Troubleshooting

Troubleshooting Google Cloud SQL

Cloud SQL-specific issues: cloudsql.* flags, IAM service account, private IP.

cloudsql.enable_* flag added but extension still missing

Setting cloudsql.enable_pg_cron=on (or any similar flag) requires an instance restart before the extension is available. Cloud SQL handles the restart automatically when you save the flag, but the restart can take 1-5 minutes. CREATE EXTENSION won't work during that window. If the flag is saved but you're still getting "extension not available", give it a few minutes and retry.

Service account permission denied on logs

The service account MonPG uses needs both:

  • roles/logging.viewer at the project level (or roles/logging.viewAccessor on a specific log bucket).
  • roles/cloudsql.viewer at the project or instance level so we can describe the instance.

Missing the second one is the more common silent failure — logs work but instance metadata is wrong.

Private IP only — hosted fleet can't reach

Cloud SQL with private IP is only reachable from within the same VPC. Our hosted fleet runs in Azure, so it can't reach a GCP private IP directly. Two options. Add a public IP to the instance and restrict it to MonPG's egress range — keeps you on hosted but exposes a public surface (locked down). Or switch to agent mode and run the agent inside your GCP VPC, which keeps your DB private.

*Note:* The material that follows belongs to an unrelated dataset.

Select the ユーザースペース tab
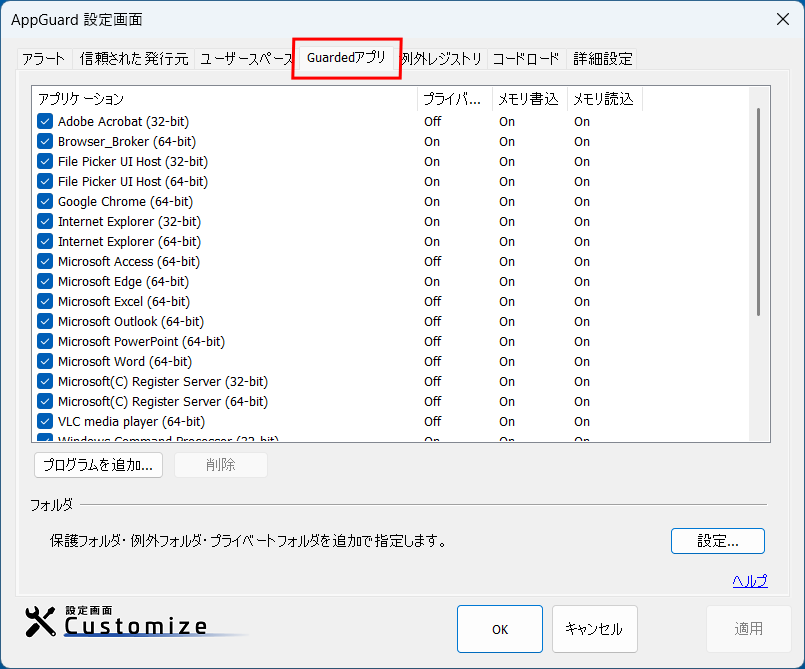This screenshot has width=805, height=669. [x=244, y=59]
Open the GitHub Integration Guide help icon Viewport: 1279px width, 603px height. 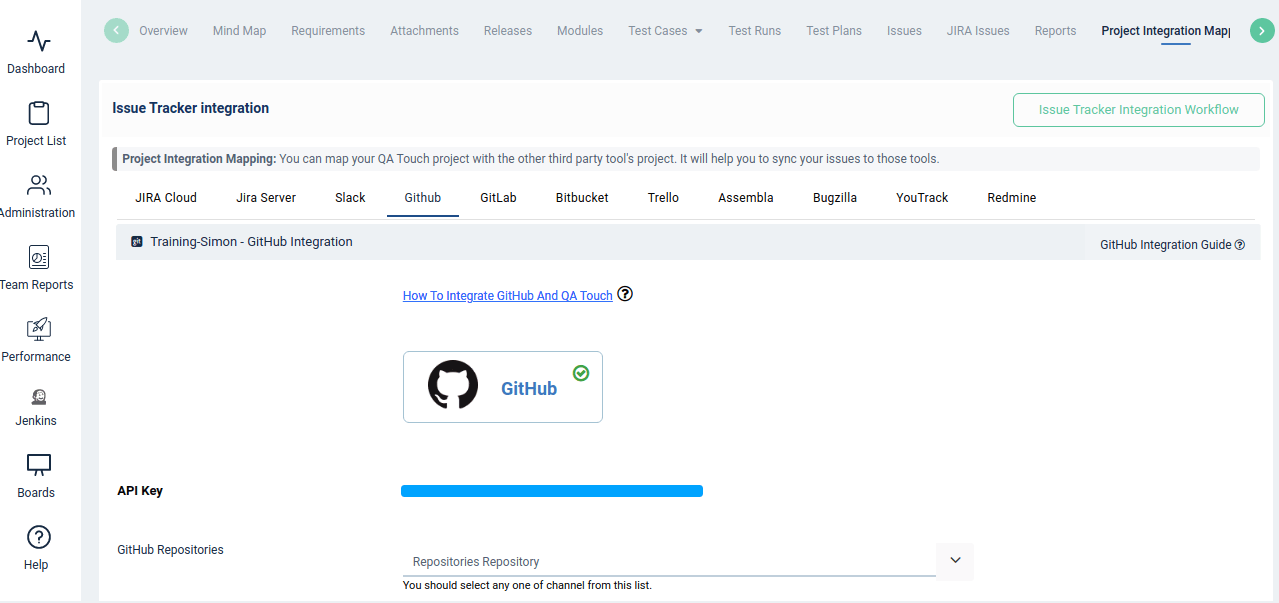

Most security-conscious teams pick agent. The "public IP with allowlist" option is fine if your security review is OK with it.

Cloud SQL Auth Proxy

If you use the Auth Proxy in your application stack, you don't need it for MonPG. The collector connects directly via TCP/TLS like any regular client. Keep the proxy for your app where IAM-based connection makes sense; MonPG uses standard libpq connections.

auto_explain on Cloud SQL

The path is slightly different from self-hosted because of how Cloud SQL handles SPL. Set the cloudsql.enable_auto_explain flag — Cloud SQL pre-loads auto_explain via this flag rather than via direct SPL editing. Restart the instance. Then the auto_explain.log_* parameters can be set as regular flags. Logs go to Cloud Logging, which MonPG reads for plan capture.